From January to March, China's FDI fell by 2.8 percent from a year earlier to $29.48 billion, the ministry said. This is in contrast to a 29.4 percent increase during the same period last year.
"Rising labor costs are also making China less attractive for foreign investors," Shen said.
But falling FDI may be a short-term scenario as foreign companies eyeing the consumer market will invest, said Wang Zhile, director of the research center of transnational corporation, at the Chinese Academy of International Trade and Economic Cooperation, a think tank affiliated to the ministry.
"I am rather optimistic about FDI in the long term."
Frederic Neumann, managing director of Asian Economic Research at the Hongkong and Shanghai Banking Corp, agreed.
"Many international companies are looking at other investment destinations, such as Southeast Asia, to take advantage of cheaper labor. But this doesn't mean that China is not an attractive investment destination. In fact, we still sense a lot of interest by capital market investors taking more exposure to China," Neumann said.
Wang Chao, deputy minister of commerce, said recently that FDI could be "sustained" thanks to the country's stable economic growth and improving business sentiment.
Samsonite International, the world's biggest luggage maker, said recently that it plans to add 25 more stores this year, on top of the 60 on the Chinese mainland, to tap growing demand.

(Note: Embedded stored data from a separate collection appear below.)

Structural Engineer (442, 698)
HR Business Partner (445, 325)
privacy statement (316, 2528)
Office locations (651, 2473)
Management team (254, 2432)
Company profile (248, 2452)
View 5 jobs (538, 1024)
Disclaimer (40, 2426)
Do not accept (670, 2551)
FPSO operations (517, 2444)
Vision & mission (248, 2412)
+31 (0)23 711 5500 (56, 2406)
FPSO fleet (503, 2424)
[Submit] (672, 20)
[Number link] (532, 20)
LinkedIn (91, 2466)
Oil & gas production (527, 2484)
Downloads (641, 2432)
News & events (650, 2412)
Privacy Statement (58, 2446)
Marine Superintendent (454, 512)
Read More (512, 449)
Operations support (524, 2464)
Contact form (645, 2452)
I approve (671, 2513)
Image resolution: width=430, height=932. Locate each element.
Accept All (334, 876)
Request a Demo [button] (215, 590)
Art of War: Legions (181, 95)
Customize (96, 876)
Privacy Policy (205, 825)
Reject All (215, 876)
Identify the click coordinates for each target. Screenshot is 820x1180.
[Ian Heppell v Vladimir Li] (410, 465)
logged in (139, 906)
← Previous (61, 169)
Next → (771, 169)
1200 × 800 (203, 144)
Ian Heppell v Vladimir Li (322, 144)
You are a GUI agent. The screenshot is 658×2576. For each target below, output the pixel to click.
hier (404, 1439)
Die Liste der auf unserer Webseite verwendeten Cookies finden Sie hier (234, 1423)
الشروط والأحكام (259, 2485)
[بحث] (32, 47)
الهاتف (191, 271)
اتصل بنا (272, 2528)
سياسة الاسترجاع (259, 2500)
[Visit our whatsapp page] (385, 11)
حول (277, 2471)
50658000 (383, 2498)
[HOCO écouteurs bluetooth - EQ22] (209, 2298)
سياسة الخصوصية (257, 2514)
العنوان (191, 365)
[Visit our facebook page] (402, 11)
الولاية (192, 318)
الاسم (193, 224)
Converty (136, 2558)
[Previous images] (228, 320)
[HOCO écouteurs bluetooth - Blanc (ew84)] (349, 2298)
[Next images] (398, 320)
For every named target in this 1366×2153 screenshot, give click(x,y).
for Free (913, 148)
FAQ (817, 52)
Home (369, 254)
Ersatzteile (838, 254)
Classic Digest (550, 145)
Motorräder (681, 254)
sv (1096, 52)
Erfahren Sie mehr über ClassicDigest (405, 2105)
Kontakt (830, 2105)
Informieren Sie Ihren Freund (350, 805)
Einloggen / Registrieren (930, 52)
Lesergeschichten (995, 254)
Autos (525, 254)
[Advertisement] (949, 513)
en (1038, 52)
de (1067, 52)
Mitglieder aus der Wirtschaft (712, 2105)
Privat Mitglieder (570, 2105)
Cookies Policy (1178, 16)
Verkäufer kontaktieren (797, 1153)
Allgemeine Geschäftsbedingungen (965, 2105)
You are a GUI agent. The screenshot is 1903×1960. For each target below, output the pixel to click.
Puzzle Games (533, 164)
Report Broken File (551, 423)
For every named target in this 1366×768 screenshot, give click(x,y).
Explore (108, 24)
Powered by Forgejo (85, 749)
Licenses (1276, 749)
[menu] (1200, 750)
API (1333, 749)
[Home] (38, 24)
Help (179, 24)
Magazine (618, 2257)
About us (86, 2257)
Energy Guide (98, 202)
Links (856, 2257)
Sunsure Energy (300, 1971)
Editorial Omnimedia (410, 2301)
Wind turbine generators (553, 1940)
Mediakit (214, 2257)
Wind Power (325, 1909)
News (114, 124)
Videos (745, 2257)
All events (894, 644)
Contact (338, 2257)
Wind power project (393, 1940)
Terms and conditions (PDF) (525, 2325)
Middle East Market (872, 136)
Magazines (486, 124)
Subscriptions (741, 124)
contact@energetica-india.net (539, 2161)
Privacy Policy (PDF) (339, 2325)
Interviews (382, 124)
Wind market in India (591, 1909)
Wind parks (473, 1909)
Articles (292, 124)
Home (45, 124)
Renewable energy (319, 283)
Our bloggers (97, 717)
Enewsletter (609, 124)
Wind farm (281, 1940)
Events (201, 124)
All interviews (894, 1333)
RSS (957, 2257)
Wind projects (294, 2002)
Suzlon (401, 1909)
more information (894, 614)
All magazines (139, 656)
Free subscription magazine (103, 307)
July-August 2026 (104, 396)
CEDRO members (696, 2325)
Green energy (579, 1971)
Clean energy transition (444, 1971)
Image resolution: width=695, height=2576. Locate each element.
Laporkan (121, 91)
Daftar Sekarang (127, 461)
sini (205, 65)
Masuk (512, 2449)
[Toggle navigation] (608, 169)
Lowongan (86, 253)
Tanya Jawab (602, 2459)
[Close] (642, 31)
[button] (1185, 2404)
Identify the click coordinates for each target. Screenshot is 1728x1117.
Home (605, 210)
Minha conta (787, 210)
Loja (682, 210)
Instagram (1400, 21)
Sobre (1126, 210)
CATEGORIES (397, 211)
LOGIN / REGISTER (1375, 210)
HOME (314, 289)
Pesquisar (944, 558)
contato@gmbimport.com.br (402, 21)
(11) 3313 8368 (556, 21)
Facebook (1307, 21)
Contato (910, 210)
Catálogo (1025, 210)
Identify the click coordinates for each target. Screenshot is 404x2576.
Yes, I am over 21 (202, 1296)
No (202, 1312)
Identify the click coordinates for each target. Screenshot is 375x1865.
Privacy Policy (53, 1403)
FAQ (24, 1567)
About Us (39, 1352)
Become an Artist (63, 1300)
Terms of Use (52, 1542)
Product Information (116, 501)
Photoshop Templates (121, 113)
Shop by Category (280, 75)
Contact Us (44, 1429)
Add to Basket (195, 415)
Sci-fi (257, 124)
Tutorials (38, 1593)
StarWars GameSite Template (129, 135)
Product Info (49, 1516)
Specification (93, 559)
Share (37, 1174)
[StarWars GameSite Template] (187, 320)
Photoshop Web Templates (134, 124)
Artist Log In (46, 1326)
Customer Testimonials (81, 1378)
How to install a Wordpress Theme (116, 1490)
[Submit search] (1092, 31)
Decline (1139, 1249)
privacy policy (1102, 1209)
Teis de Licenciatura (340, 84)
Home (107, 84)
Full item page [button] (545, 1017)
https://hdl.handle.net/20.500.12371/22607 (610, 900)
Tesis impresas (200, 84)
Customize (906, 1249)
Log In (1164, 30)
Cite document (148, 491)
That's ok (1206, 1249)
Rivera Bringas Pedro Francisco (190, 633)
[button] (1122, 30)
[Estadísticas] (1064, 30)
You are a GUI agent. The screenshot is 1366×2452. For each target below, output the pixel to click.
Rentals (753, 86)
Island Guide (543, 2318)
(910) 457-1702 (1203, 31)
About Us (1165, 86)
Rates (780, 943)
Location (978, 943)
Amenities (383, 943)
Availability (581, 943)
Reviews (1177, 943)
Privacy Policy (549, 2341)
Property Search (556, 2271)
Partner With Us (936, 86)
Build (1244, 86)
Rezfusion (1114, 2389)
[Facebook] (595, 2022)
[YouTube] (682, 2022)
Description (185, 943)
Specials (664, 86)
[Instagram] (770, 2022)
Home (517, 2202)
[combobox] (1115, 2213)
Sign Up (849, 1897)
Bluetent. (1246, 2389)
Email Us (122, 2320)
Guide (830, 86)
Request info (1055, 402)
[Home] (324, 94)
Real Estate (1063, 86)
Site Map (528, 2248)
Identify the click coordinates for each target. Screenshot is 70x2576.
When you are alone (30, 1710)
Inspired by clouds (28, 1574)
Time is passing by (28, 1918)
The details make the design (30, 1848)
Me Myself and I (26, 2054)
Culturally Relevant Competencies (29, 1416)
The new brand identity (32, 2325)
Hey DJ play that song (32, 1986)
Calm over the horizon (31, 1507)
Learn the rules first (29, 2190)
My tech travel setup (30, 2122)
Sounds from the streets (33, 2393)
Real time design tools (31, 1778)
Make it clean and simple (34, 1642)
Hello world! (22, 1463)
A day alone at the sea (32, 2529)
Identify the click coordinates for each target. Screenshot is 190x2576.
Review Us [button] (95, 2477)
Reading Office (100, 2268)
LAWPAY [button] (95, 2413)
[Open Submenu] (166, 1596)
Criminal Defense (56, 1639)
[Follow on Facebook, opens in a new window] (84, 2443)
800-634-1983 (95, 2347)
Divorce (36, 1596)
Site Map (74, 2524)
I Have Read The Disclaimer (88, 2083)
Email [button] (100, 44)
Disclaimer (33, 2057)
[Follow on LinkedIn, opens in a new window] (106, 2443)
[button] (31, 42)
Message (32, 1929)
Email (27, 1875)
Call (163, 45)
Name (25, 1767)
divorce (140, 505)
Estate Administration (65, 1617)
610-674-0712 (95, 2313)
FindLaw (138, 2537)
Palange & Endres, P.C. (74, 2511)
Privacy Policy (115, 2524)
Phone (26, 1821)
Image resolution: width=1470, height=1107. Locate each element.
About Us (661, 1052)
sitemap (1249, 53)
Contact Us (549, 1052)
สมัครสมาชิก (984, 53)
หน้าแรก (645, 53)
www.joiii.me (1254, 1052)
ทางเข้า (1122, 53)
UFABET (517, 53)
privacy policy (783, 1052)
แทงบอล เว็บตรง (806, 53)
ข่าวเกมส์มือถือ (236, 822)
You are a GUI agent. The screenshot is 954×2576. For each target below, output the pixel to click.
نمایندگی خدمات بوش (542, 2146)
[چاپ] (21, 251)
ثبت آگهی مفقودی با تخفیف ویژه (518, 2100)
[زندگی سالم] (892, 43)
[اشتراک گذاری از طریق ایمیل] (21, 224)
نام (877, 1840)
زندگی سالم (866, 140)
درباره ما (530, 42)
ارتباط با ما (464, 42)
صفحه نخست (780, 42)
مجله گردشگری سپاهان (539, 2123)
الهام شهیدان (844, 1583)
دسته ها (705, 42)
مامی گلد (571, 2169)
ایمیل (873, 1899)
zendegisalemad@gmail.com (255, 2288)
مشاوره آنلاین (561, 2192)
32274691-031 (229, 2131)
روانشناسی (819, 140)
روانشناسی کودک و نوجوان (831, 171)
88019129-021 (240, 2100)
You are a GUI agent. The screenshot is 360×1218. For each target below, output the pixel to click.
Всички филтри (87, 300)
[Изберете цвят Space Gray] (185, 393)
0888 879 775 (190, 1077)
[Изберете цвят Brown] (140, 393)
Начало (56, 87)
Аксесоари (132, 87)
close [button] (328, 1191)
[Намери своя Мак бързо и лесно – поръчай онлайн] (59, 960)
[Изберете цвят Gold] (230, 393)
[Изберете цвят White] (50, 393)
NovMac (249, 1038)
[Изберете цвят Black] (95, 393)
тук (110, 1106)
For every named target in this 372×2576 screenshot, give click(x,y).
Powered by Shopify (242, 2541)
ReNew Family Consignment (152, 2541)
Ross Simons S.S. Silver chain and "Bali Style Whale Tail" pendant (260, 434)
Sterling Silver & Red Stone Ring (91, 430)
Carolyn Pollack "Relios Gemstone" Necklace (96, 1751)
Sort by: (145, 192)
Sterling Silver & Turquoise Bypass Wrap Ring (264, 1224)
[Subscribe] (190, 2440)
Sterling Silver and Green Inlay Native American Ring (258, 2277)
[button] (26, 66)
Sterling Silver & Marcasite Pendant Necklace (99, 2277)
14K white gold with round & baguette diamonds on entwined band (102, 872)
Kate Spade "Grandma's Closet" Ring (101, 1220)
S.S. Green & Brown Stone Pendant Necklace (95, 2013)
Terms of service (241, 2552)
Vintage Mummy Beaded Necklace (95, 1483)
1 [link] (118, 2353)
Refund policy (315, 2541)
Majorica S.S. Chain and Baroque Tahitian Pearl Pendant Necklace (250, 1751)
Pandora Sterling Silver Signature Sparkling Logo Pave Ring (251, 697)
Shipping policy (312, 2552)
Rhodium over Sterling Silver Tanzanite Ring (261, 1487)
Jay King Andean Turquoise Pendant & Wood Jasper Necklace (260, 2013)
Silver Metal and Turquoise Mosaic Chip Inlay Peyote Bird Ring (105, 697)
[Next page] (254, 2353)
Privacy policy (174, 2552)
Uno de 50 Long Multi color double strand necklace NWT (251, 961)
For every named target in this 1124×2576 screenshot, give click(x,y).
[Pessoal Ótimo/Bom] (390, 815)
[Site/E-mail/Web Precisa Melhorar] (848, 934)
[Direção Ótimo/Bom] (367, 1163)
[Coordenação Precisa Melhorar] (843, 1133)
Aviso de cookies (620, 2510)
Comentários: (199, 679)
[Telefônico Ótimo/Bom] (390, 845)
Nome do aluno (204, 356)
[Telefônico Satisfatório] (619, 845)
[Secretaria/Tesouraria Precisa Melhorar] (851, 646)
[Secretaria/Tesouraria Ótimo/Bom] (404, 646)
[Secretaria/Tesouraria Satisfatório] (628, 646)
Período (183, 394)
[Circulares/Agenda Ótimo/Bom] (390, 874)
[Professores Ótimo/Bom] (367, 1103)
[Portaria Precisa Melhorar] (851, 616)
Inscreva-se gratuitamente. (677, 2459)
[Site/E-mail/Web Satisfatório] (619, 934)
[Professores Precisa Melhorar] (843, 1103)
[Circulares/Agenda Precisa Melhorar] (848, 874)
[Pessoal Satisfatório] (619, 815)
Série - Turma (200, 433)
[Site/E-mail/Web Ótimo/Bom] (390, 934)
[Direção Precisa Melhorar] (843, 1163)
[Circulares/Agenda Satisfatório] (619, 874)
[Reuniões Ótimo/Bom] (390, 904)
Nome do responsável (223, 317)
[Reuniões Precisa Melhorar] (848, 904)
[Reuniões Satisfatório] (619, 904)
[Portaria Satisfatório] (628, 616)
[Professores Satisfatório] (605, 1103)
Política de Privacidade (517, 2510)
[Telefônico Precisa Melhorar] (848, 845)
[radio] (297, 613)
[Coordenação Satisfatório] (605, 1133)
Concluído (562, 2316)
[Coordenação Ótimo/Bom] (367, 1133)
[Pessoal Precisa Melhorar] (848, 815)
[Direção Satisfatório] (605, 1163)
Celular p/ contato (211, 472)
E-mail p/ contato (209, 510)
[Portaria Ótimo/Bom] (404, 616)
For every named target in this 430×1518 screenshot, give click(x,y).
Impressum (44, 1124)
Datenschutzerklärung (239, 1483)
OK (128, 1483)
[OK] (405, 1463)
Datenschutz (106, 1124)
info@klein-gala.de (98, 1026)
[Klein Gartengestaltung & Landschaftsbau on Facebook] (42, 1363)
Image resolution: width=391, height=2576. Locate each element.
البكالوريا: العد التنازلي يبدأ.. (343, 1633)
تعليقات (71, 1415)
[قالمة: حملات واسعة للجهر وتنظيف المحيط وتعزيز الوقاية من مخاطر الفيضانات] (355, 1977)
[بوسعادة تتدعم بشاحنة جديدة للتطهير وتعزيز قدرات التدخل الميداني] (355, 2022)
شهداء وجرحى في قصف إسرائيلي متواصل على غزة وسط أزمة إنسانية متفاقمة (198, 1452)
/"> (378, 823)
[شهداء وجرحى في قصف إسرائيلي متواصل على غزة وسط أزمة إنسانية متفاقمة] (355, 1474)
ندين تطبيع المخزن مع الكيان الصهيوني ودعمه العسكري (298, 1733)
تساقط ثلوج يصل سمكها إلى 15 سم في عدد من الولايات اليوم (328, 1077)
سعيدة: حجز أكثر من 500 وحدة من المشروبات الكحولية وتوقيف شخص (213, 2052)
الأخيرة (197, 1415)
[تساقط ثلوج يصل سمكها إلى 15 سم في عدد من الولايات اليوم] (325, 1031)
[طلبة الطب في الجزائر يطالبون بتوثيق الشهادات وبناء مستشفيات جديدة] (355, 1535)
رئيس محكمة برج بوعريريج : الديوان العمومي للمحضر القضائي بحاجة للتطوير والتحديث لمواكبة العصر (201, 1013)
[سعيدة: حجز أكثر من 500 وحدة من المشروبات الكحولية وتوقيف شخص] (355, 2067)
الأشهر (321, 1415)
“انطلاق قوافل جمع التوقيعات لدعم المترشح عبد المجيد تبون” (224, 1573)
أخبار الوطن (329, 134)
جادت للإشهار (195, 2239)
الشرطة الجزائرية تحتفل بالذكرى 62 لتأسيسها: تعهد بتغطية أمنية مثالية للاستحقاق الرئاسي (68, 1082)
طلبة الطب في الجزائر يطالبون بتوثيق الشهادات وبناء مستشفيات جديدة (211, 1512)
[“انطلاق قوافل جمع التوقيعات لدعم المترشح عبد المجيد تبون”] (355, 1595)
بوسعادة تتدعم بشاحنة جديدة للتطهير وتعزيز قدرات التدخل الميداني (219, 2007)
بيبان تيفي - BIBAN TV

Efforts will be enhanced to guide foreign companies in investing in central and western regions.
Foreign capital into the eastern region dropped, in the first quarter, by 3.66 percent, but FDI into central areas grew by 20.72 percent, the ministry said.
Samsung Electronics, Asia's largest consumer-electronics provider, announced, in early April, a $7-billion investment in Xi'an, Shaanxi province, to make a memory chip widely used in smart phones and tablet computers. This is the largest foreign investment the western region has ever absorbed.